Aside from the fact that it was the final round of the Buick Open and we were watching perhaps (though I’m perfectly willing to strike that qualifier) the greatest golfer who ever picked up a club, performing in the prime of his career, it’s a valid question indeed. I too once found tv golf the dumbest thing you could possibly broadcast. Then I started playing the game.
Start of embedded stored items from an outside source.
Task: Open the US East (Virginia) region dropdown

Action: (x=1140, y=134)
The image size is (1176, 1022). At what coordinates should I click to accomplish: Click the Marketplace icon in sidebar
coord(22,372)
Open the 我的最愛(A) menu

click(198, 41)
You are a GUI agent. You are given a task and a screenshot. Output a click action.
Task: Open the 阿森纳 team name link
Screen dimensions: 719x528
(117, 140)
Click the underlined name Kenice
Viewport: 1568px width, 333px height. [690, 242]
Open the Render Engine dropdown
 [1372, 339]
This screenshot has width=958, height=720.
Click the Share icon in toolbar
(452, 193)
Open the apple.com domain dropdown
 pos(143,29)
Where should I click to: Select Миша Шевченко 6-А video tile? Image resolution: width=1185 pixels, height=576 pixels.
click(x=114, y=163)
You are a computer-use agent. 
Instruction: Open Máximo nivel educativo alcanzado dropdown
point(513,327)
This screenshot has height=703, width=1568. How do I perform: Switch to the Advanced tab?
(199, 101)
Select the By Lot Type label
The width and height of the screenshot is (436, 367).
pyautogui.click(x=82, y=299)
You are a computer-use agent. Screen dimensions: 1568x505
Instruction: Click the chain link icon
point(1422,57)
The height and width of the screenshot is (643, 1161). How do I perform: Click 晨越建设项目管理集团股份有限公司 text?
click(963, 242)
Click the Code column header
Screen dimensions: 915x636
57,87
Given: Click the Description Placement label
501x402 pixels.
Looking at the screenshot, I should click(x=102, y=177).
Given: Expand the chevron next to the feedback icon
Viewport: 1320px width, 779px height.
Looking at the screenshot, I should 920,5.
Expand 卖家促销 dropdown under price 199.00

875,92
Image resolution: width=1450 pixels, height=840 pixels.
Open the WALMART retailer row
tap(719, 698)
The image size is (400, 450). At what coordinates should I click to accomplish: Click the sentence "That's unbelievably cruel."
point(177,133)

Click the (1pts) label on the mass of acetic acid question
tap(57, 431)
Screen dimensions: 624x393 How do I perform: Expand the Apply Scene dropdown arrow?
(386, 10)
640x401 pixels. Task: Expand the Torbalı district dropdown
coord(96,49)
My friend Stanley Graham did it. He’s the kind of guy who lives to encourage; you could screech your way through Jack Benny’s violin scales and he’d say, “You’re getting much better.” It’s possible, but very difficult, to get Stanley mad. Over many weeks, he coaxed me onto a golf course, then he and Phil Allen patiently taught me the rudiments of the game. Keep your head down when you strike the ball (it’s counterintuitive: you want to watch your ball’s flight, but if you lift your head, you’re almost guaranteed to muff the shot. Watching your ball is what your partners are for). The ball farthest from the hole is played first (a moment’s reflection will reveal why). Bad luck is part of the game; you have to “play it as it lays,” though in non-competitive rounds (that is, no money on the line), I’ve witnessed the devilish use of a “foot wedge” to improve a lie. Foot wedges aside, you can’t touch your ball until it’s on the green. It’s rude, and potentially injurious to your fellow player’s putt, to walk across the line from his ball to the hole. The lowest score on a hole carries with it the “honor” of hitting first on the next tee. Stanley and Phil wisely refrained from cramming a lot of “swing thoughts” into my head; too many can paralyze you, even if you’re a seasoned pro. “Keep your head down” was plenty for me; it took several rounds to sink in.
Golf is a gentlemanly game, even if some of the world’s best players these days are women. Some of the rules seem Victorian, which is part of the charm. The thing I admire most is that a golfer is expected to police himself. Just last weekend at the Bridgestone Invitational, a pro moved his ball marker the length of his putter’s head to get it out of another player’s line, and failed to replace it (that’s a relatively rare occurrence which interrupted his routine) before it was his turn to putt. For this infraction, he was penalized two strokes, potentially representing many thousands of dollars. But get this: he called the penalty on himself. As performance-enhancing drugs fill sports with shameful asterisks, from football to cycling, pro golfers still respect the rules and, for the most part, each other.
As it is with most pursuits, the pros play a different game from you and me. They can all hit it a mile, on a trajectory that looks like a jetliner taking off. They don’t amble along in their electric golf carts to the next shot: they walk so fast that sometimes you have to do that little half-skip to keep up with them. They want to spend those precious seconds standing over the ball and figuring out what to do now. And when they squat down to read the twists and turns of a green, they’re actually evaluating it, instead of copying a pose they saw on TV.
Because of the leisurely pace and close proximity, you can learn a lot about people by playing a round of golf with them. The experience unerringly reveals character in everyone who tees it up. How competitive are they? Do they get angry when things don’t go their way (and they can’t always, not for four straight hours)? How many foot wedges do they use? Are they supportive of the other golfers? (As in friendly pool games, you usually hear sincere compliments on a good shot from the other players.) More than once, I’ve evaluated a club-thumper or –tosser by thinking, glad I don’t have to do business with this loser. I even declined one copywriting assignment, back when I made my living that way, for no other reason than my would-be client’s behavior on the course. Keep yer money, pal.
Stanley and Phil’s best efforts failed to produce a competent golfer in me. Phil used to call the sport “flog,” which is basically all I do. But I’ve never, ever, played a round that I didn’t enjoy, and I always can’t wait for the next one. The rap on golf among non-players is that you hit a little white ball as far as you can, then you go find it and hit it again. Haw haw haw. What you actually have to do is hit the little white ball toward a hole that you’re usually not close enough to see, being careful to avoid the sand, water and trees that are in your way, then develop a much softer touch as you get closer, and finally undergo a precise and nerve-wracking test of hand-eye coordination, on a surface that might resemble a pool table, provided that table had curves, ridges and undulations. You can’t put yourself in the professionals’ place unless you’ve tried it. Then, once you understand how truly difficult golf is, you enjoy watching a world-class player display his character. That’s why I’m going to be tuned in this coming weekend for the PGA Championship, golf’s final major tournament of the year. As in tennis, the majors really rev up the players – and, despite skeptical nieces, a revved-up golf pro is a beautiful sight to see.